THE FOURTH ORDER (Art by Leiana Leatutufu): http://thefourthorder.tumblr.com/

THE BONE SEASON
https://twitter.com/TheBoneSeason
http://www.boneseasonbooks.com/
https://www.facebook.com/TheBoneSeason

15 July 2013 ( Updated 16 July 2013)

Neil Gaiman, “The Ocean at the End of the Lane”

Neil Gaiman, “The Ocean at the End of the Lane”

Neil Gaiman

I liked myths. They weren’t adult stories and they weren’t children’s stories. They were better than that. They just were.

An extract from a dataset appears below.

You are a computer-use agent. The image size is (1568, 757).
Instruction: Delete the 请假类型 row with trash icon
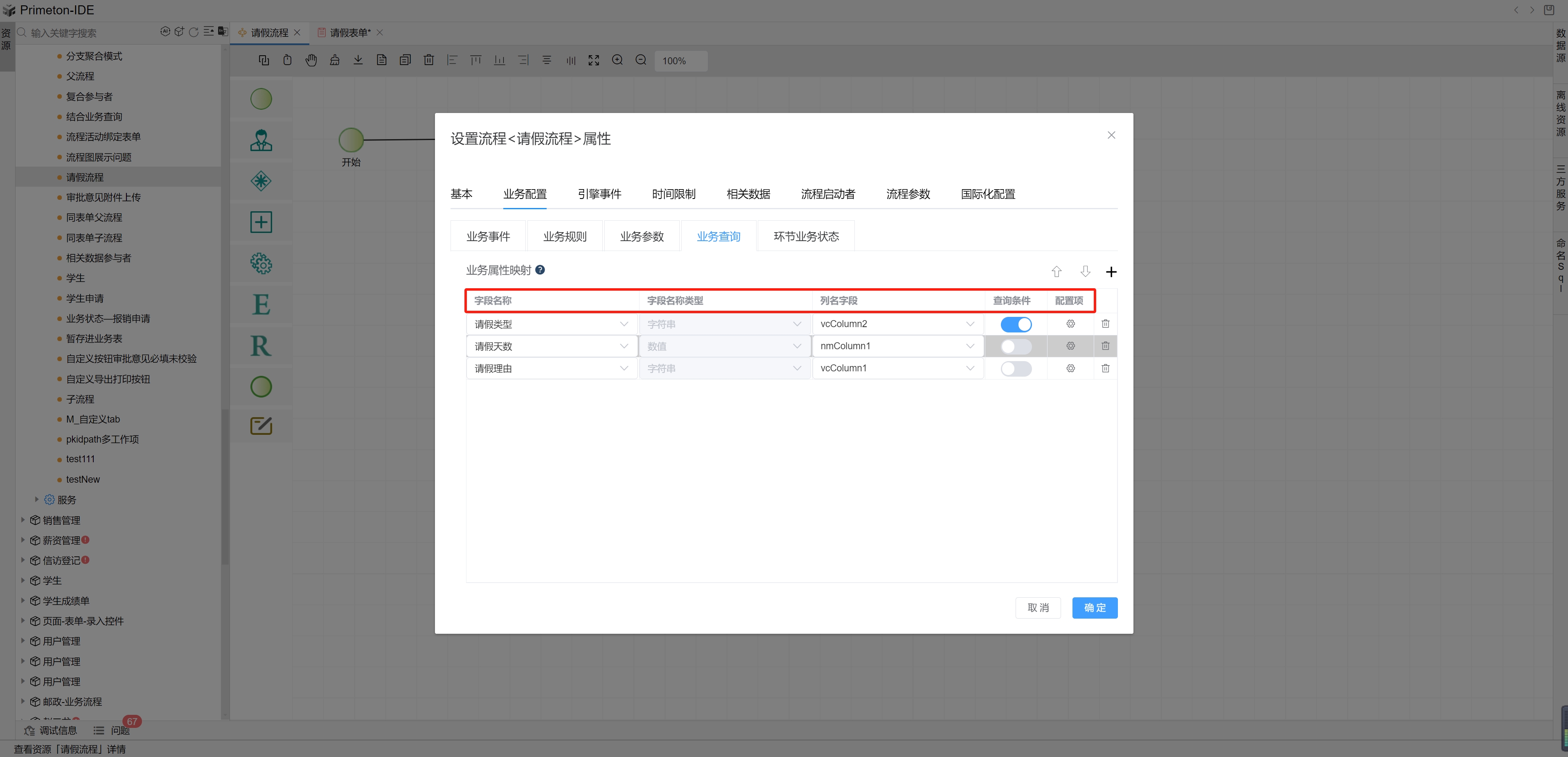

Adult stories never made sense, and they were to slow to start. They made me feel like there were secrets, masonic, mythic secrets, to adulthood. Why didn’t adults want to read about Narnia, about secret islands and smugglers and dangerous fairies?
p.71-72

The Ocean at the End of the Lane is Neil Gaiman’s latest offering. A delight for Gaiman devotees, and a treat for those who are yet to discover this fantabulous storyteller. He tells a story about a few days in the life of a seven-year-old boy, being recounted by the adult version, forty years later. Gaiman so casually pushes the limits of conventional storytelling. Visiting a farm, watching a garden patch with overgrown foliage or visiting a placid lake, will probably never be the same experience once you are done with this story!

It is worth remarking upon how Gaiman seems to write for a young reader just discovering fantasy and the magical world of literature, while at the same time giving an adult, a seasoned reader, the same pleasure of reveling in a good story. Gaiman retains a child-like, illogical wonder of the world around. His imagination is stupendous, combined with the wisdom of age and maturity makes the text so rich and memorable. At the same time he is able to weave in very pertinent issues of child abuse, death, adults “ganging” up against children, age, discussing family structures– the conventional and the unconventional.

Read. You will be disappointed that the story ends as quickly as it does.

Neil Gaiman The Ocean at the End of the Lane Headline Publishing Group, Hachette, London. Pb. pp. 250 Rs. 399
( An e-book and an audio book are also available. Price not mentioned.)